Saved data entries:
• • • • •

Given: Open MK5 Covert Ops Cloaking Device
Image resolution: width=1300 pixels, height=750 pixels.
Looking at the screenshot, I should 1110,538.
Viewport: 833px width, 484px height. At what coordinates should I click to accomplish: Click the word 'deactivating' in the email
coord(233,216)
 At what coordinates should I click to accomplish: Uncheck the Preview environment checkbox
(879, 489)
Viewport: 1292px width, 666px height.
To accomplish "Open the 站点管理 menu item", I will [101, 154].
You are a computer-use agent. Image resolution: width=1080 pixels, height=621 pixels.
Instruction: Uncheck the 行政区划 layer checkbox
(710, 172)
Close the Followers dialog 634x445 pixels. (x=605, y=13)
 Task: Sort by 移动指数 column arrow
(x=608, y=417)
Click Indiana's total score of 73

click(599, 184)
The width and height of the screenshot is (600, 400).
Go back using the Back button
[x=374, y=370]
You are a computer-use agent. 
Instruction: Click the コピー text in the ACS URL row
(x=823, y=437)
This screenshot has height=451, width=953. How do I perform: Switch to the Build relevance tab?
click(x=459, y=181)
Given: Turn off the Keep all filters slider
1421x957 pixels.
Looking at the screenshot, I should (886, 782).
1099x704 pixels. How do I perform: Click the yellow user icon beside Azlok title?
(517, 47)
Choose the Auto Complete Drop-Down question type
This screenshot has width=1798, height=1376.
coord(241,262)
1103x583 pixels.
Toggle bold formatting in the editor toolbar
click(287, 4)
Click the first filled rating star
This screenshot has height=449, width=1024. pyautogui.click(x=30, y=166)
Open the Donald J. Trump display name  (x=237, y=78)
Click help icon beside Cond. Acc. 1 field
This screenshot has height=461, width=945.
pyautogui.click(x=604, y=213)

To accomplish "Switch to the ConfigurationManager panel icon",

• • • • •

• [EXERCISE] I would like you to output every record exactly as written.

• [SOLUTION TO THIS EXERCISE]
Given: Open MK5 Covert Ops Cloaking Device
Image resolution: width=1300 pixels, height=750 pixels.
Looking at the screenshot, I should 1110,538.
Viewport: 833px width, 484px height. At what coordinates should I click to accomplish: Click the word 'deactivating' in the email
coord(233,216)
 At what coordinates should I click to accomplish: Uncheck the Preview environment checkbox
(879, 489)
Viewport: 1292px width, 666px height.
To accomplish "Open the 站点管理 menu item", I will [101, 154].
You are a computer-use agent. Image resolution: width=1080 pixels, height=621 pixels.
Instruction: Uncheck the 行政区划 layer checkbox
(710, 172)
Close the Followers dialog 634x445 pixels. (x=605, y=13)
 Task: Sort by 移动指数 column arrow
(x=608, y=417)
Click Indiana's total score of 73

click(599, 184)
The width and height of the screenshot is (600, 400).
Go back using the Back button
[x=374, y=370]
You are a computer-use agent. 
Instruction: Click the コピー text in the ACS URL row
(x=823, y=437)
This screenshot has height=451, width=953. How do I perform: Switch to the Build relevance tab?
click(x=459, y=181)
Given: Turn off the Keep all filters slider
1421x957 pixels.
Looking at the screenshot, I should (886, 782).
1099x704 pixels. How do I perform: Click the yellow user icon beside Azlok title?
(517, 47)
Choose the Auto Complete Drop-Down question type
This screenshot has width=1798, height=1376.
coord(241,262)
1103x583 pixels.
Toggle bold formatting in the editor toolbar
click(287, 4)
Click the first filled rating star
This screenshot has height=449, width=1024. pyautogui.click(x=30, y=166)
Open the Donald J. Trump display name  (x=237, y=78)
Click help icon beside Cond. Acc. 1 field
This screenshot has height=461, width=945.
pyautogui.click(x=604, y=213)

To accomplish "Switch to the ConfigurationManager panel icon",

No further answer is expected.